Nouvelles locales

L’art s’épanouit dans la nature à Chaumont-sur-Loire


Chaumont-sur-Loire, (Loir-et-Cher)

De notre correspondant régional

L’art s’épanouit aux beaux jours au domaine de Chaumont-sur-Loire. Le centre d’art accueille des œuvres inédites sur le thème de la nature, depuis la cour de la ferme. Trois figures humaines abstraites magistrales de l’artiste catalan Jaume Plensa vous invitent à flâner dans le parc et le château, autrefois occupé par la princesse de Broglie.

L’obscurité de la Bee Barn, habitée par une bande sonore envoûtante, accueille l’artiste allemande Evi Keller et son immense toile, un paysage fragmenté reflété dans un miroir d’eau, qui interroge « le principe cosmique de transformation de la matière par la lumière ». Dans le parc, l’Américain John Grade a suspendu 5 000 réservoirs transparents, attachés à deux filets imperceptibles entre les branches d’un pin centenaire. Cette installation poétique semble se replier sur elle-même sous le poids de la pluie. En l’absence de précipitations, ces grosses gouttelettes de résine se dessèchent, provoquant un mouvement inverse.

La promenade se poursuit dans les écuries, où Stéphane Guiran livre une interprétation lumineuse de son roman La chanson de l’orme avec une sculpture en lévitation, qui s’accorde avec le souffle méditatif du chanteur Piers Faccini.

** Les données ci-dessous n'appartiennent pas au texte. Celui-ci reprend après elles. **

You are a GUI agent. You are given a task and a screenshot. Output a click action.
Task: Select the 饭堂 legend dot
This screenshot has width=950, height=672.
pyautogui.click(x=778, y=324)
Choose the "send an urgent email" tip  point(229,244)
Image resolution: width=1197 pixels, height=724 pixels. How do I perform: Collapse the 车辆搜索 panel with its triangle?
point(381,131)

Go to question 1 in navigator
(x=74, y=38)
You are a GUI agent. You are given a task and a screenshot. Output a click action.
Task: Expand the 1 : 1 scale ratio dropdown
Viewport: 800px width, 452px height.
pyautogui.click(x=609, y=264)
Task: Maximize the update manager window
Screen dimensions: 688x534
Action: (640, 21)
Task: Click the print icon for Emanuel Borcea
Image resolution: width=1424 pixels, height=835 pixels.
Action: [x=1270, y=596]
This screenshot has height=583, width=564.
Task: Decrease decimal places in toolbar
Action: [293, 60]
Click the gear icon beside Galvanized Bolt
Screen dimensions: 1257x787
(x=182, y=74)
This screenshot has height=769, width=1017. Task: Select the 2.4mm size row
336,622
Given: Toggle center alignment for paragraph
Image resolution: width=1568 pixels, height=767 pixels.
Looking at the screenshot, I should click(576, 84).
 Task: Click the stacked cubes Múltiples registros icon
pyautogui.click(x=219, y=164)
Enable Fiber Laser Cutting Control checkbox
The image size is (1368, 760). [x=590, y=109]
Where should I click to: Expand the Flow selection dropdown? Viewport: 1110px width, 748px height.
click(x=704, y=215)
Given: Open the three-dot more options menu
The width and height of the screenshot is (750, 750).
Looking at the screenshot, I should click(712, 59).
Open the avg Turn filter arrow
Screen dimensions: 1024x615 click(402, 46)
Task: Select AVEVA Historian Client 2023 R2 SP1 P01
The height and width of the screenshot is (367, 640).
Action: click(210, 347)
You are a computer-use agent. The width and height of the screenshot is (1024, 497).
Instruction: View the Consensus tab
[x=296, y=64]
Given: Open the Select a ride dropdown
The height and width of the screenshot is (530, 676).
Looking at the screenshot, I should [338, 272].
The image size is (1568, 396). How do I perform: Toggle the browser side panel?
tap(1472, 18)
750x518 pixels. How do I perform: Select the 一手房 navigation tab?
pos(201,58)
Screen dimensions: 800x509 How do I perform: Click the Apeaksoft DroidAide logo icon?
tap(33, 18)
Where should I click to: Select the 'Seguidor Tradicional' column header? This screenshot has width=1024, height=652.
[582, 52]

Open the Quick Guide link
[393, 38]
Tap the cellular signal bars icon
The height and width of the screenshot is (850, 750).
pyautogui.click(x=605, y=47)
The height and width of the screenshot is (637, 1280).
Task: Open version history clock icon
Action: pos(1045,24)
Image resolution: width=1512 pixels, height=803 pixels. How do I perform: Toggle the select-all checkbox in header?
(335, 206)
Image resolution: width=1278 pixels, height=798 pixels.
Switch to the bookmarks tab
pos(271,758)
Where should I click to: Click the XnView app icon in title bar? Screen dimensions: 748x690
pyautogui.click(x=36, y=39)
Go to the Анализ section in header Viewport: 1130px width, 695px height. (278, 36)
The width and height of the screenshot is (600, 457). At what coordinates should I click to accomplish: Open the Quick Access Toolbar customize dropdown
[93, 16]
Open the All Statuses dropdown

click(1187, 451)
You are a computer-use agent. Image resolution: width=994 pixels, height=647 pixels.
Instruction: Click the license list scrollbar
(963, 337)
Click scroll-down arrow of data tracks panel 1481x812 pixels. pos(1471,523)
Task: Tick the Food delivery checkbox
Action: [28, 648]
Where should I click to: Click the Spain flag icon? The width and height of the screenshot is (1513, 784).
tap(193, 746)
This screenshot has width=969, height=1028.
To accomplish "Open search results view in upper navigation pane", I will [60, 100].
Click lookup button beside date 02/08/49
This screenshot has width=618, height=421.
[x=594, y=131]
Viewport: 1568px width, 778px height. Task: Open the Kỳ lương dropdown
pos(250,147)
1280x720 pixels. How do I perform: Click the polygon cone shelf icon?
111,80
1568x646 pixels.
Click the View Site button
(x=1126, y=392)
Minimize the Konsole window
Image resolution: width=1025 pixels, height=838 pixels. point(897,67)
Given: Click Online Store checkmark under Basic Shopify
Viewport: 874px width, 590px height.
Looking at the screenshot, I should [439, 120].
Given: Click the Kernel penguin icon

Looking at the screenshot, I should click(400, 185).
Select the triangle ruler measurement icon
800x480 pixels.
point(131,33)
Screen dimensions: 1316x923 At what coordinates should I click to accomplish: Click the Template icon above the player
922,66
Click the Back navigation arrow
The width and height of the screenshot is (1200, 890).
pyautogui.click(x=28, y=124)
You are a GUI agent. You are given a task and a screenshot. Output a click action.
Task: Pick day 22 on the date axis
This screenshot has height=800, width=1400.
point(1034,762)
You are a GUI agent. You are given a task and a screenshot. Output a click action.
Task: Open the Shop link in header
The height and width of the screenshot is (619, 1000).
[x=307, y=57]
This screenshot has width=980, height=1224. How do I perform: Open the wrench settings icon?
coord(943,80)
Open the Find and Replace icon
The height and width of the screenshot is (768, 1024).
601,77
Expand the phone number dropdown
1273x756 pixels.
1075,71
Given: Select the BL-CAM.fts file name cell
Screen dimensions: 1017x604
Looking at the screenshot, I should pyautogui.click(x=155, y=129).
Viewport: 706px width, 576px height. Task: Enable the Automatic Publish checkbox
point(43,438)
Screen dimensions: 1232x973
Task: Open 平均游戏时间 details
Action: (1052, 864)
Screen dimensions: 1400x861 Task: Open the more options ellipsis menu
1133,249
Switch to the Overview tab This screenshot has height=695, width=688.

Le château n’est pas oublié : Christiane Löhr séduit le public avec des créations arachnéennes à partir de brindilles ou de pistils… Dans les combles rénovés de l’aile est du château, l’artiste italien Davide Quayola, passé maître dans l’art de sublimer la nature grâce aux nouvelles technologies , propose ses effets de soiréeune installation immersive monumentale fortement empreinte de nénuphars d’un certain Monet.